ECLI:NL:RBDHA:2017:5937
Rechtbank Den Haag
- Eerste aanleg - enkelvoudig
- Rechtspraak.nl
Asielaanvraag en Dublinprocedure: beoordeling van heroverwegingsverzoek en duur van de procedure
In deze zaak heeft de Rechtbank Den Haag op 24 april 2017 uitspraak gedaan in een asielprocedure waarbij de eiser, een vreemdeling die via Italië Nederland was binnengekomen, een verblijfsvergunning asiel voor bepaalde tijd had aangevraagd. De staatssecretaris van Veiligheid en Justitie, als verweerder, had de aanvraag niet in behandeling genomen, wat de eiser tot beroep leidde. De rechtbank heeft vastgesteld dat de heroverwegingsprocedure niet onredelijk lang heeft geduurd en dat de prejudiciële vragen van de rechtbank Haarlem geen aanleiding gaven om het beroep aan te houden. De rechtbank heeft de feiten en het procesverloop uitvoerig besproken, waarbij werd ingegaan op de Dublinverordening en de verplichtingen van de betrokken lidstaten.
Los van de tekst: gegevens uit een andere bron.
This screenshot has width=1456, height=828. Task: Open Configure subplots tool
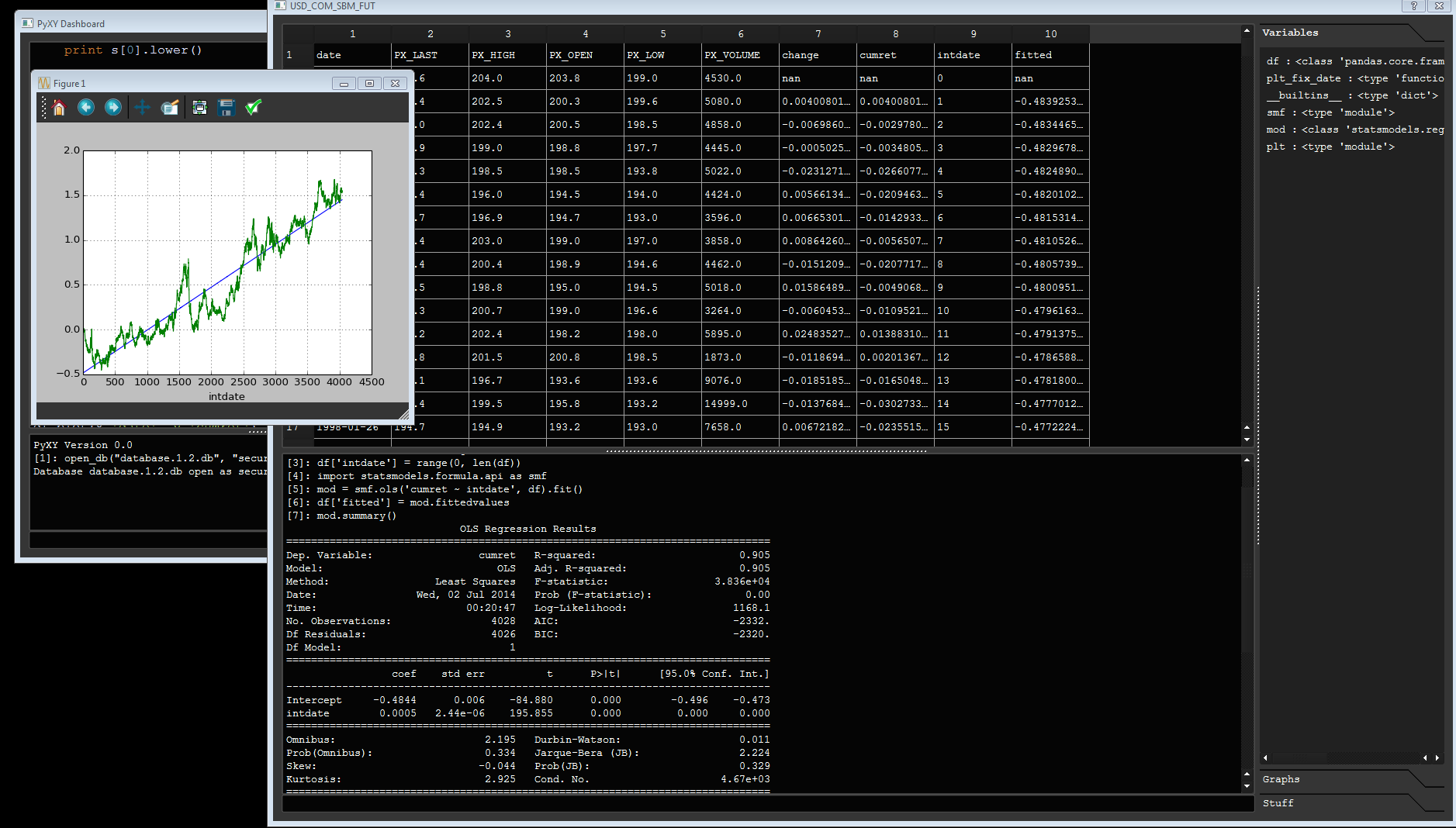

De rechtbank concludeerde dat de staatssecretaris niet in strijd heeft gehandeld met de Dublinverordening door het overnameverzoek tijdig in te dienen en dat de eiser niet op de hoogte hoefde te worden gesteld van het heroverwegingsverzoek. De rechtbank oordeelde dat de procedure niet onredelijk lang was, gezien de omstandigheden van de zaak en de reacties van de Italiaanse autoriteiten. Uiteindelijk werd het beroep van de eiser ongegrond verklaard, zonder dat er aanleiding was voor een proceskostenveroordeling.